Debt Negotiations Collapse. What Does it Mean for Medicare?
Another week, another impasse in debt ceiling negotiations with 9 days to go before default. My favorite wonk, WaPo’s Ezra Klein, does a CSI-style autopsy of how we got here and a primer on the issue. We just proved to the world that Washington has become California: ungovernable. Credit agencies aren’t grading our ability to raise the debt ceiling, they’re grading our ability — or as now demonstrated, our utter inability — to deal with our deficit and pressing economic matters in a functional manner.
It’s clear that markets are going to have to force the House GOP to swallow a compromise that will satisfy Wall Street. We’ll get the first test of that tonight when Asian markets open.
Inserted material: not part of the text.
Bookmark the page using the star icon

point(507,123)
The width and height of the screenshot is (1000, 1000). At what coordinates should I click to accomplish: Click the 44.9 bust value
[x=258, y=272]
And then Monday morning we can pray that Wall Street flirts with mobile network meltdown as GOP donors warn their beneficiaries on the Hill of unmitigated disaster before Standard & Poors and Moody’s drop the bomb.
Let’s say it takes a few weeks for the credit agencies to weigh in and US bondholders show some admirable restraint. In August the real pain starts as the government literally runs out of money and the President has to start making decisions about which bills to pay. This has never been done before in US history. The Bipartisan Policy Center produced a terrifying report on how it might actually work. Treasury will only be able to pay 55-60% of the federal government’s bills in August. So where does Medicare fit in?
It’s certainly possible that FFS provider payments or the next month’s Medicare Advantage or Part D capitation payments could get held up in one or more months to come. The President may have to decide in the fall that “this month I’m paying interest on the debt, Social Security, military personnel pay, unemployment insurance and Medicaid payments — those Medicare HMOs and PBMs and all those doctors and hospitals — not to mention all those Federal employees, the Centers for Disease Control, and air traffic controllers — will have to wait.”
According to the BPC, the federal government needs to roll over $500 billion of debt in August. If we default, no one will want to buy that debt unless we’re paying a lot more for it. BPC points out a 10 percent premium would cost us $50 billion.That’s only the direct cost — the indirect costs are far worse. Because most debt instruments are pegged to the Treasury rate, you’ll see interest rates spike across the system. Every type of borrowing — from mortgages and college tuition plans to corporate lines of credit and acquisition financing — all of it will be hit. It won’t just be the federal government that pays. It’ll be the economy — and that goes way beyond Medicare missing a couple months’ of accounts payable and then catching up.
If it isn’t yet clear: this is really, really bad news.